Luckily for the rabbits and baby mice of today, most countries use cell cultures to create most rabies vaccines, not “volun-told” animals. With cell cultures, companies produce myelin-free vaccines. These cells lines include baby hamster kidney cells, vero cells, human diploid cells, and chick embryo cells. A purified duck embryo cell line also exists. What are “vero cells,” you ask? They’re kidney epithelial cells extracted from an African green monkey, I would answer. For veterinary rabies vaccines, hamster kidney cells are a common choice. Whether veterinary or human, they often utilize bovine and porcine media components.
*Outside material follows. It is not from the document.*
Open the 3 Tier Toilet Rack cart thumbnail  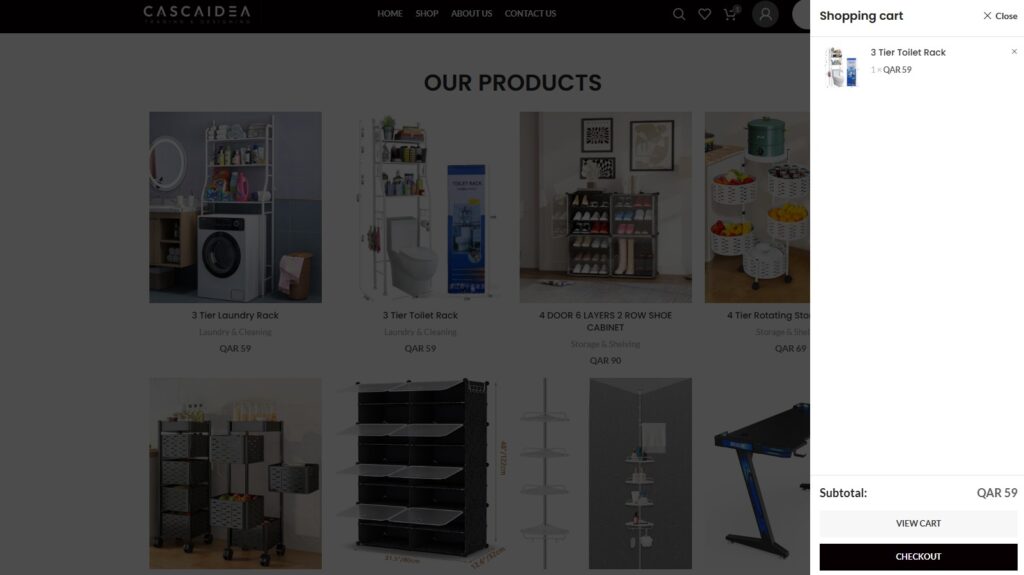[x=841, y=67]
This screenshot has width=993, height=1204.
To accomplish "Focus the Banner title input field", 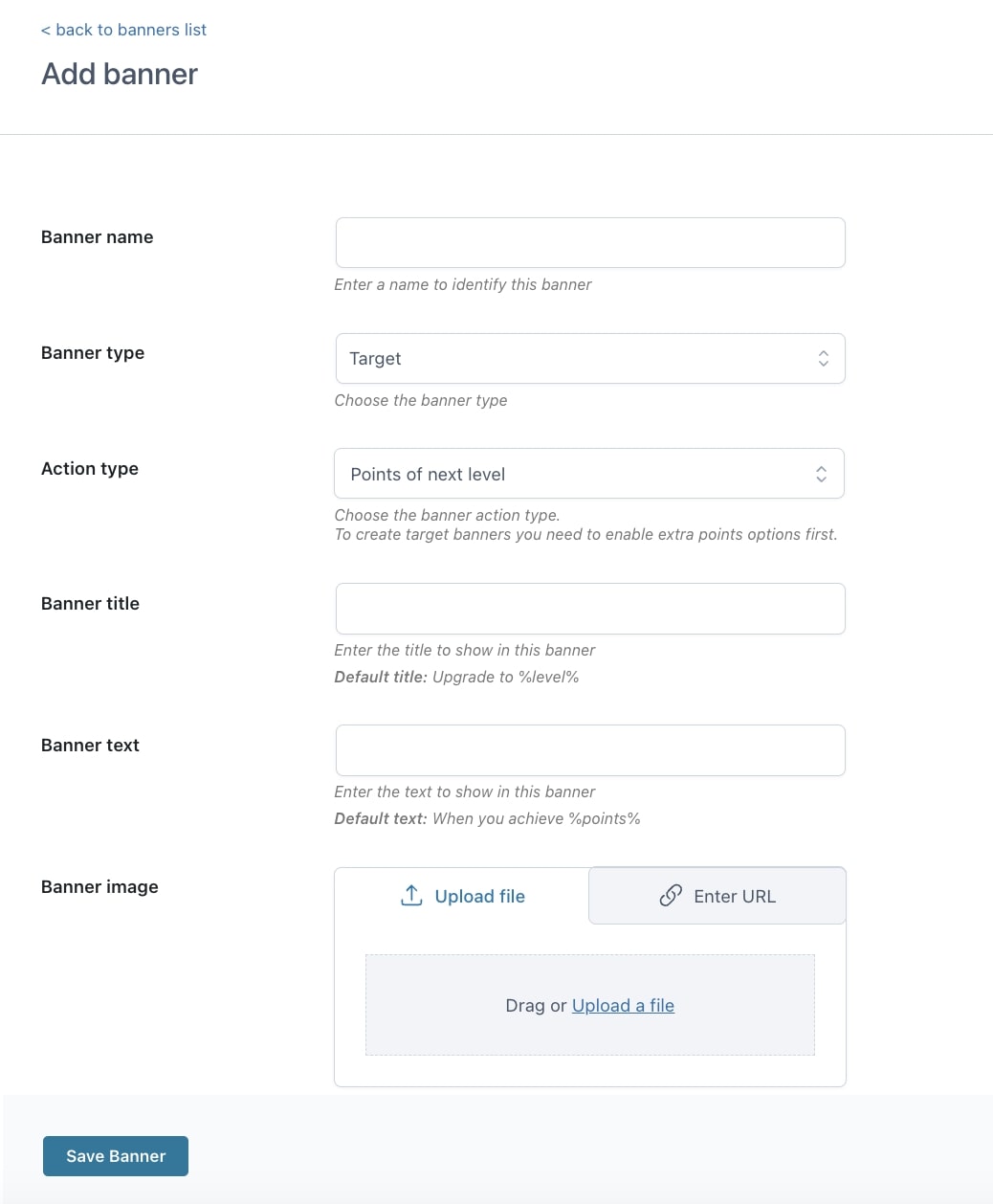I will 590,609.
A common question regarding hamster or monkey kidney cells lines is “why kidney?” And does this lead to kidney risks when given the vaccine? Understandable but not to fear, the cells are kidney epithelial cells or cells that line the kidney. They are not functional kidney cells or even immunologically close to them. Just like our skin cells, they are epithelial in nature. They even produce keratin. If you are a researcher and try to use these to study the kidney, you will be laughed out of the lab – they simply represent epithelia and work well in culture.

Now that we know that veterinary and human vaccines might have been grown on hamster kidney cells with bovine media components it shouldn’t surprise you when one rabies vaccine might be labeled for dogs, cats, horses, and ferrets. In the last podcast we discussed how human rabies vaccines differ, and in this podcast, we covered how they relate. We’ll close this podcast with the words of Carlos Gershenson “Before being humans, we are animals.”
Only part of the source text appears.